Perhaps a surprising outcome of the survey, given the heated nature of some discussions on the likes of Twitter, was that 70 per cent of Wiley customers said that they want to hear from the publisher by email, compared with just 13 per cent who wanted more communication by social media. However, Bray added that they don’t want ‘one size fits all’ but a blended approach to communication. ‘We don’t have to have all the answers. We can get to the answers through conversation and my hope is that open conversation does spark change,’ she observed.

Grace Baynes, head of corporate communications for Nature Publishing Group (NPG), picked up similar themes in her presentation at the STM Frankfurt conference on this: ‘Communication should always be a two-way thing. Our communities are talking about us increasingly on social media and we ignore it at our peril. This means engaging but especially listening.’

Baynes had some advice at both conferences about how she does things at NPG. She encourages publishers to ‘set out sensible guidelines to staff about how to communicate online and the risks’ and to ‘know when to respond and when to leave it alone.’

‘Know your audience and the language they speak; pubs should put themselves in customers’ shoes,’ she continued. ‘The last time l did an FAQ for internal use l did each response as a tweet because that is how people often ask us things.’

She also suggested that people could find the youngest person in their organisation and get their advice about how the organisation should be communicating.

External view

An addition to the discussion in Frankfurt was a perspective from outside the publishing industry. At Regester Larkin, Alexandra Durnford’s clients often look for help in times of crisis in their public image. Scholarly publishers may breathe a sigh of relief that they aren’t held directly responsible for a stranded tanker leaking oil into the sea and wreaking environmental disaster but there have no doubt been many situations where they wish they had communicated better.

Durnford’s first piece of advice is to be prepared: ‘We work with organisations where things have gone badly wrong. We tell them that preparation would be good and to communicate as early as possible. Quite a few organisations don’t invest the time in getting to know their stakeholders until there is a crisis.’

But there is more to it than just talking, as she went on to say. ‘You need to know what you want to say and what outcome you want from it. You need to communicate in your audience’s language.’

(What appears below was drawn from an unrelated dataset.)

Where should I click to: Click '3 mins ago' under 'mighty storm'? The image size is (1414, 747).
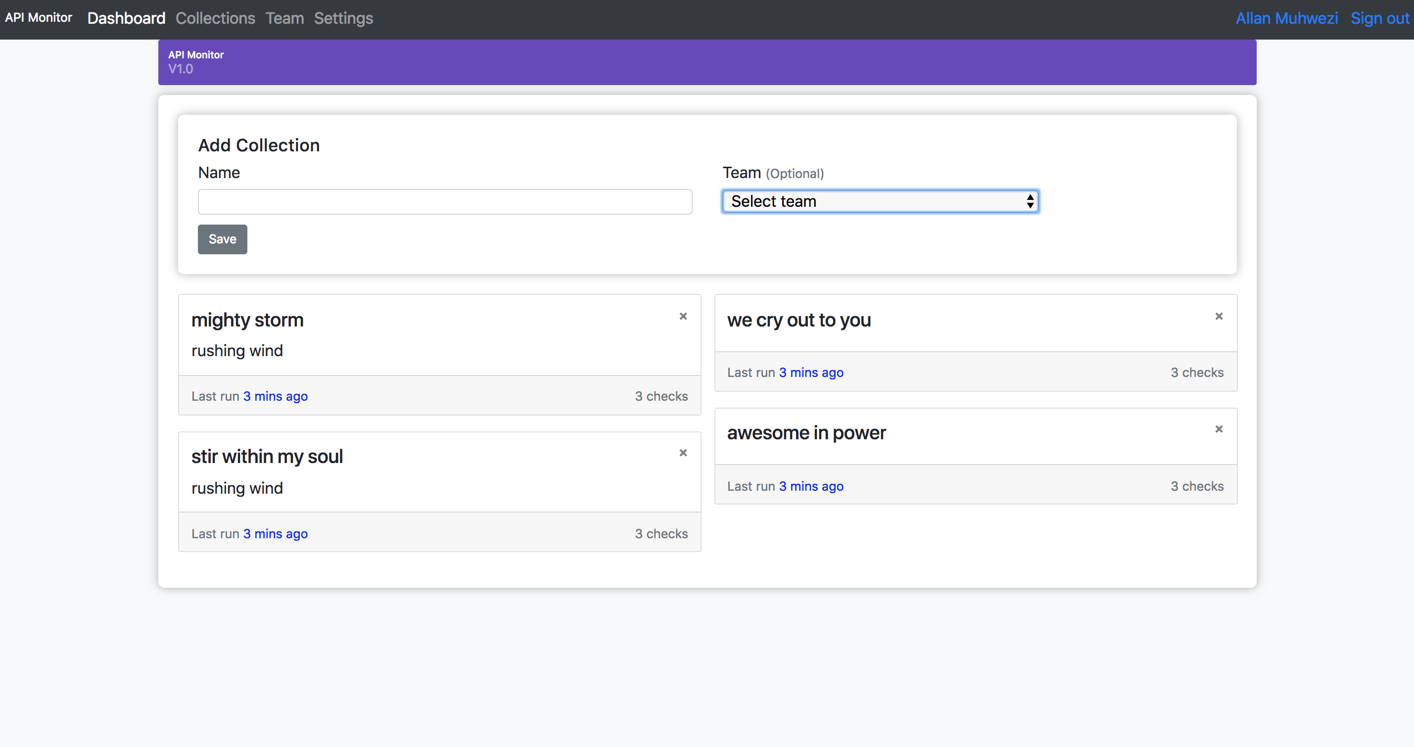pos(275,396)
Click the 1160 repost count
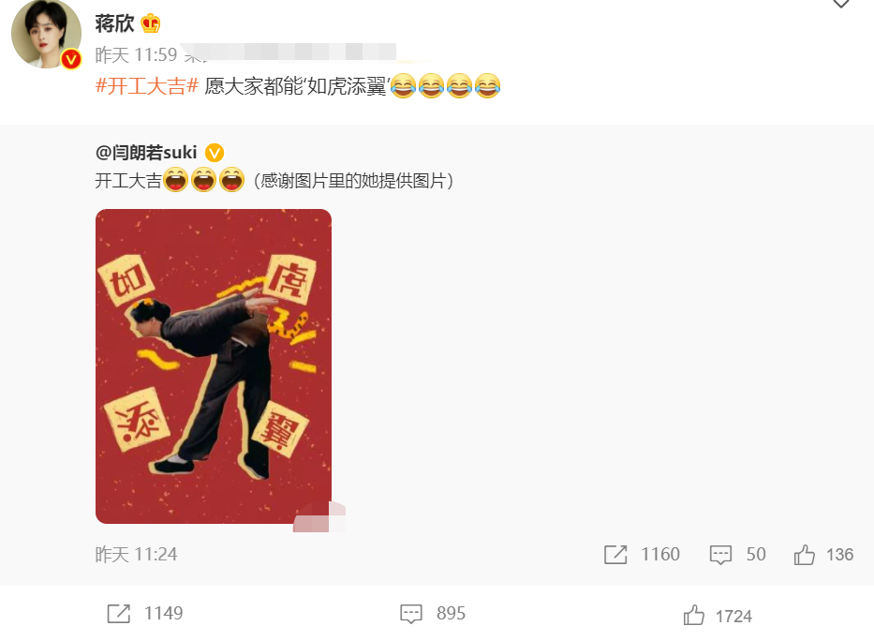 660,555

She advised companies to think about who would speak for them in a crisis and to address this before it is required. In addition, she noted that many companies wrongly think of the media as their audience. ‘The media isn’t your end audience but a conduit to your audience,’ she pointed out.

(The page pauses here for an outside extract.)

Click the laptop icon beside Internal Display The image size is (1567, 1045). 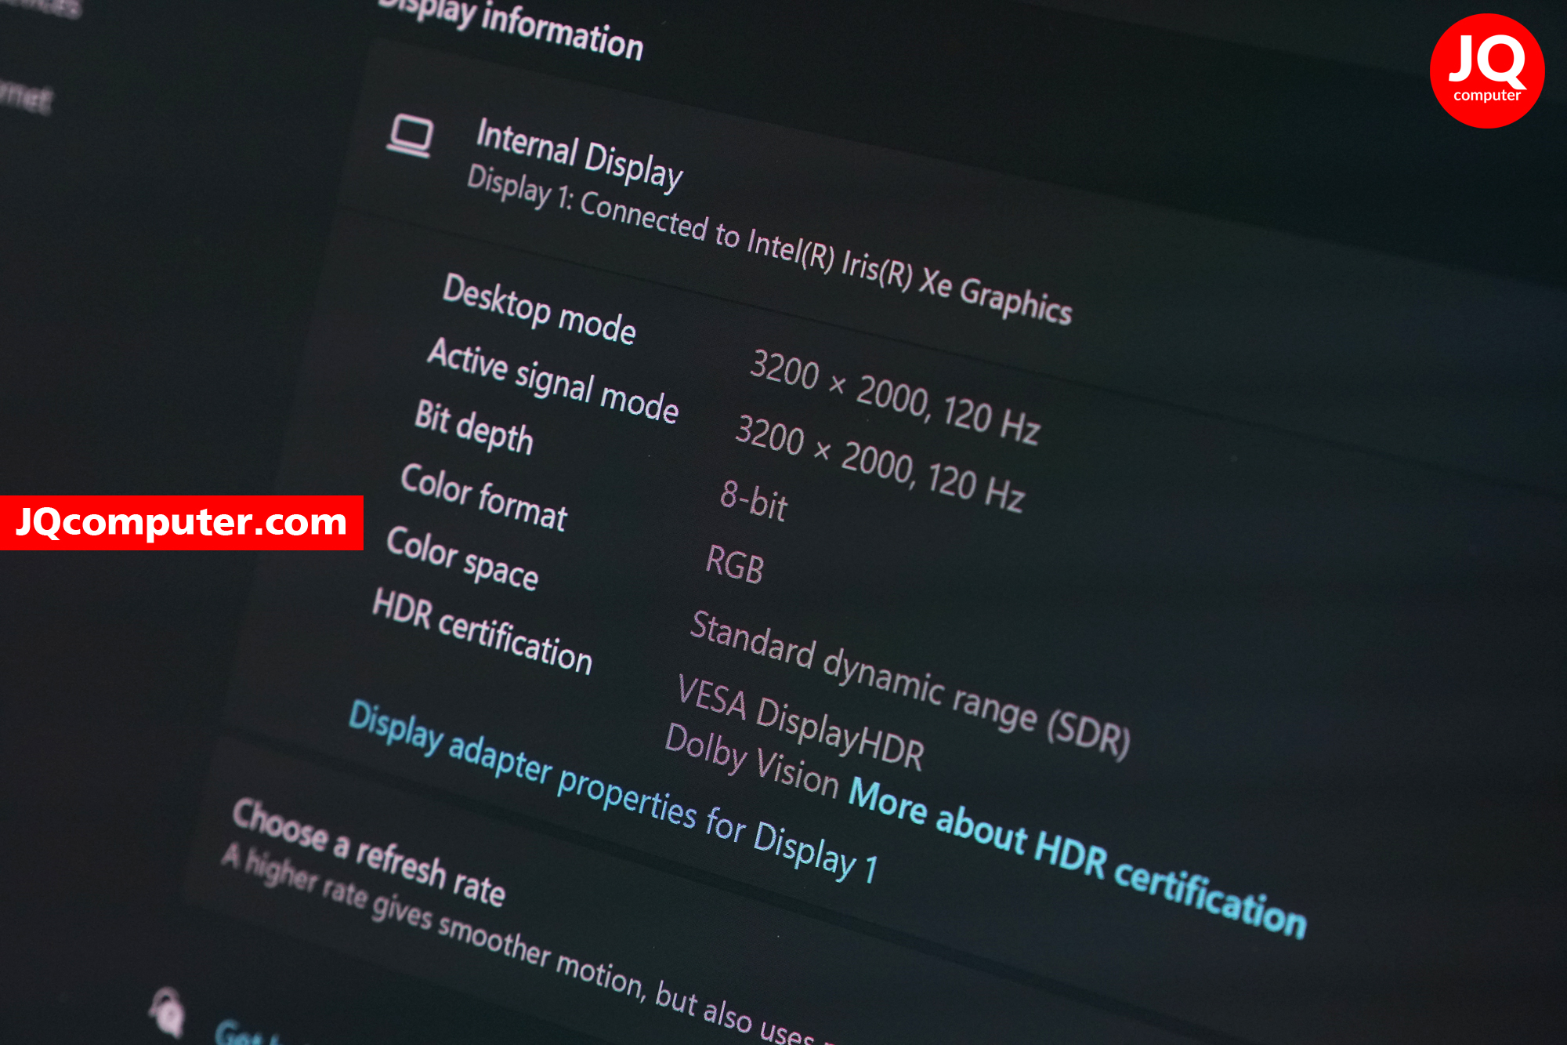pyautogui.click(x=410, y=136)
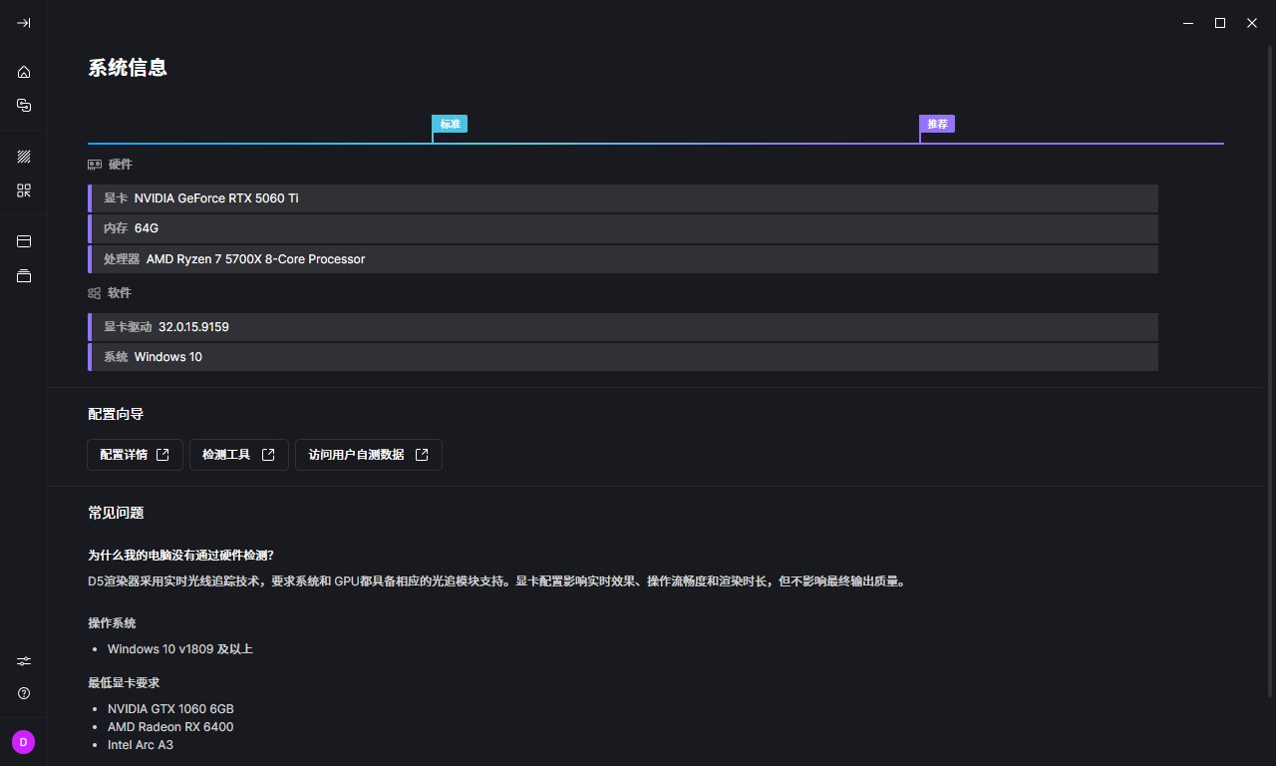The image size is (1276, 766).
Task: Open the 配置详情 external link
Action: (x=135, y=455)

She added: ‘If you don’t already have a social media way to engage with stakeholders then a crisis is a bad time to start.’

How you handle such things, she said, can help to add up to reputation. ‘Reputation is the cumulative view of everyone you’d regard as stakeholder, which is why it is so tricky to manage,’ she noted. ‘You can’t spin your way out of a crisis. There is a sense that if you plant a tree or sponsor a school all will be OK but it’s not really like that; people are more cynical. Reputation management is a long road and not linear. You can’t just tick a box and say you’ve done it. If you feel that communication is important you should invest in it.’

Tackling disagreement

Reller has had his share of handling disagreement since he started working for Elsevier. ‘l think we just need more engagement. The publishing industry is underrepresented in social media – and it is always the same people doing the talking,’ he said. ‘There is something about talking to people that calms things down. We are having better dialogues than we did a year or so ago.’

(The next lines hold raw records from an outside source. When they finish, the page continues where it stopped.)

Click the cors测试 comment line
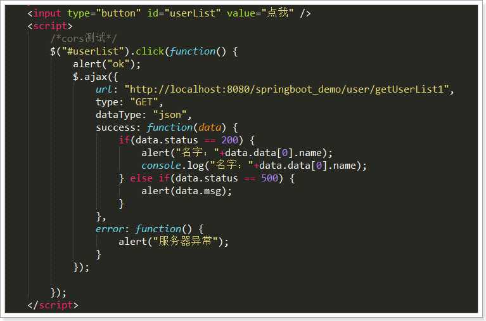 (x=84, y=39)
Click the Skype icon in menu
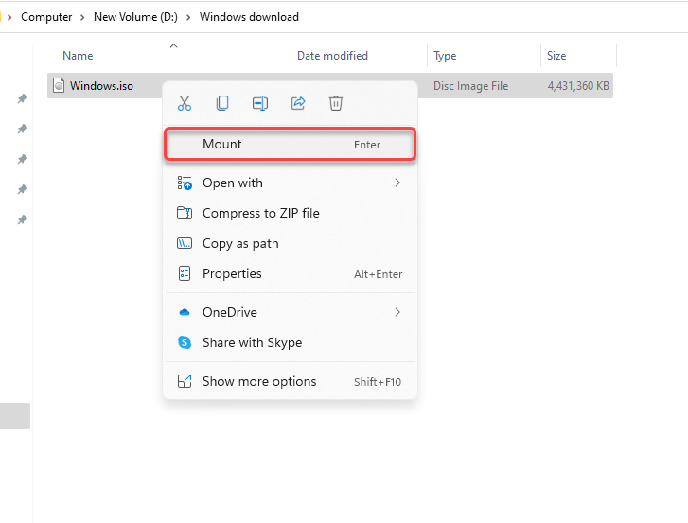This screenshot has height=523, width=688. pyautogui.click(x=185, y=342)
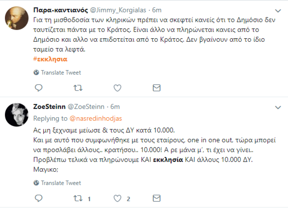288x209 pixels.
Task: Like the tweet by Jimmy_Korgialas
Action: [x=117, y=88]
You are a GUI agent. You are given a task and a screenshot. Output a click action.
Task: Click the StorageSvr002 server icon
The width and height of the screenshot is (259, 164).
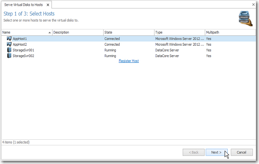click(x=9, y=56)
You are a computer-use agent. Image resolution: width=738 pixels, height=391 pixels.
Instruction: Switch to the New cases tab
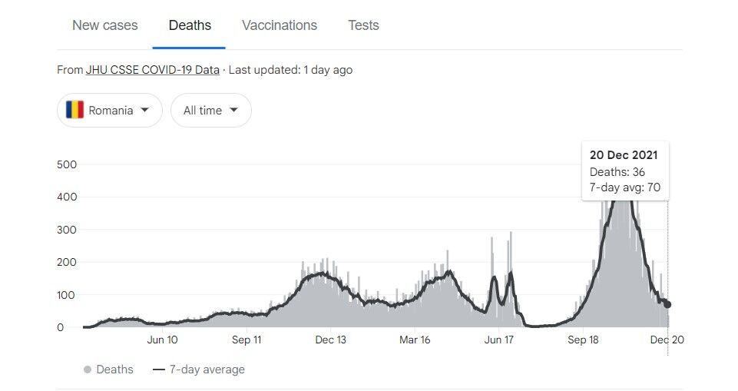pyautogui.click(x=105, y=25)
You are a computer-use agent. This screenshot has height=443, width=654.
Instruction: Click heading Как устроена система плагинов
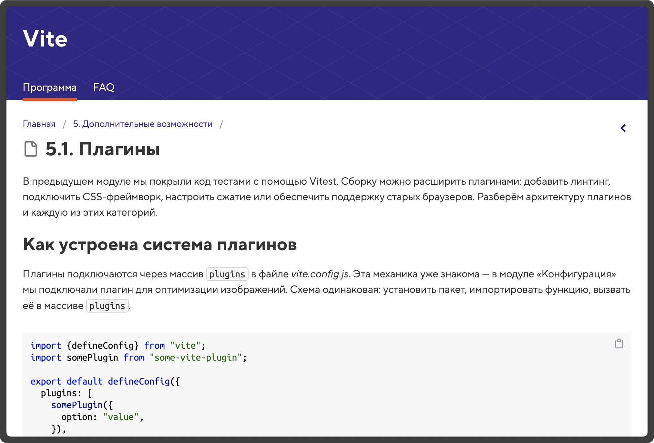point(160,244)
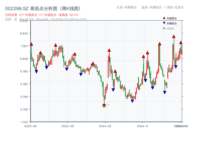Click the rightmost red triangle near 2025-08
The image size is (202, 152).
tap(181, 43)
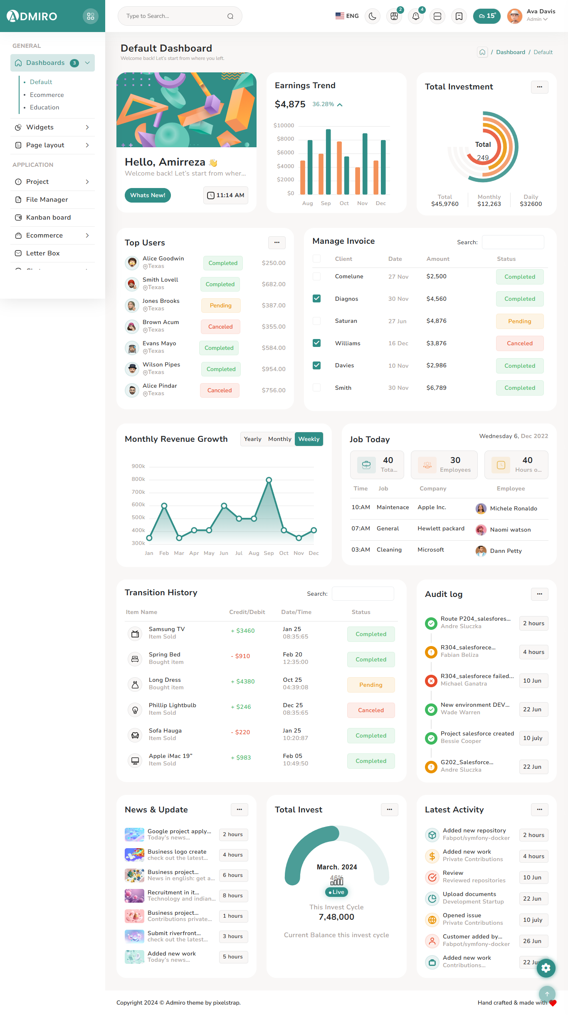Focus the Type to Search field
Image resolution: width=568 pixels, height=1015 pixels.
175,16
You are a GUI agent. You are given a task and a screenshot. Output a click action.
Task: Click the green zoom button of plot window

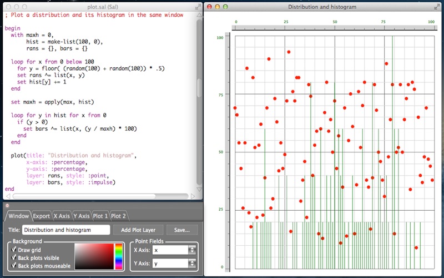(225, 7)
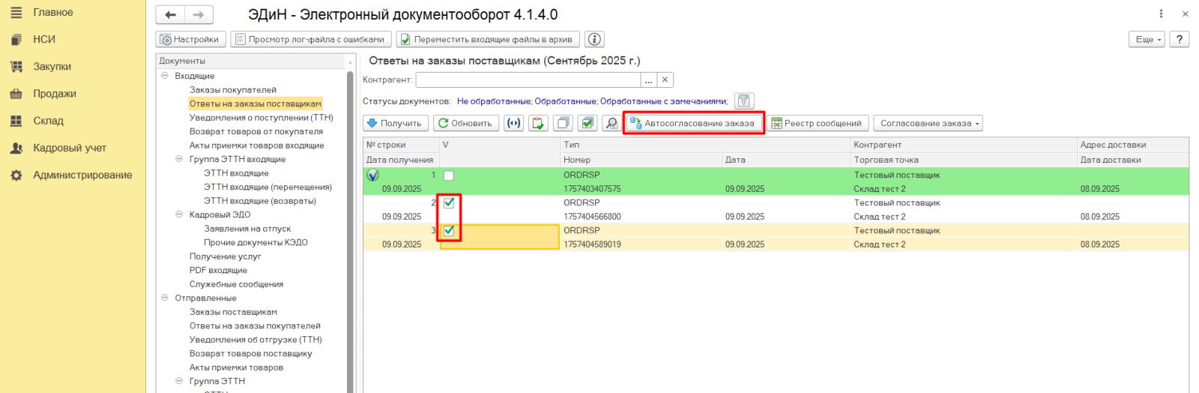
Task: Check the checkbox in row 1
Action: click(448, 176)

He also noted that, with recent issues like the company’s response to The San Francisco Declaration on Research Assessment (DORA), what Elsevier communicated internally was the same as what it communicated externally.

Smaller publishers

The efforts that some large publishers are putting into communication are impressive. Elsevier Connect, for example, employs a full-time editor for the site and solicits contributions from the thousands of people across the organisation and beyond.

But one question that cropped up several times at both meetings was: what about smaller publishers? What if, instead of employing thousands of people, you employ nine? This is an issue that marketing consulting firm TBI Communications has been looking at.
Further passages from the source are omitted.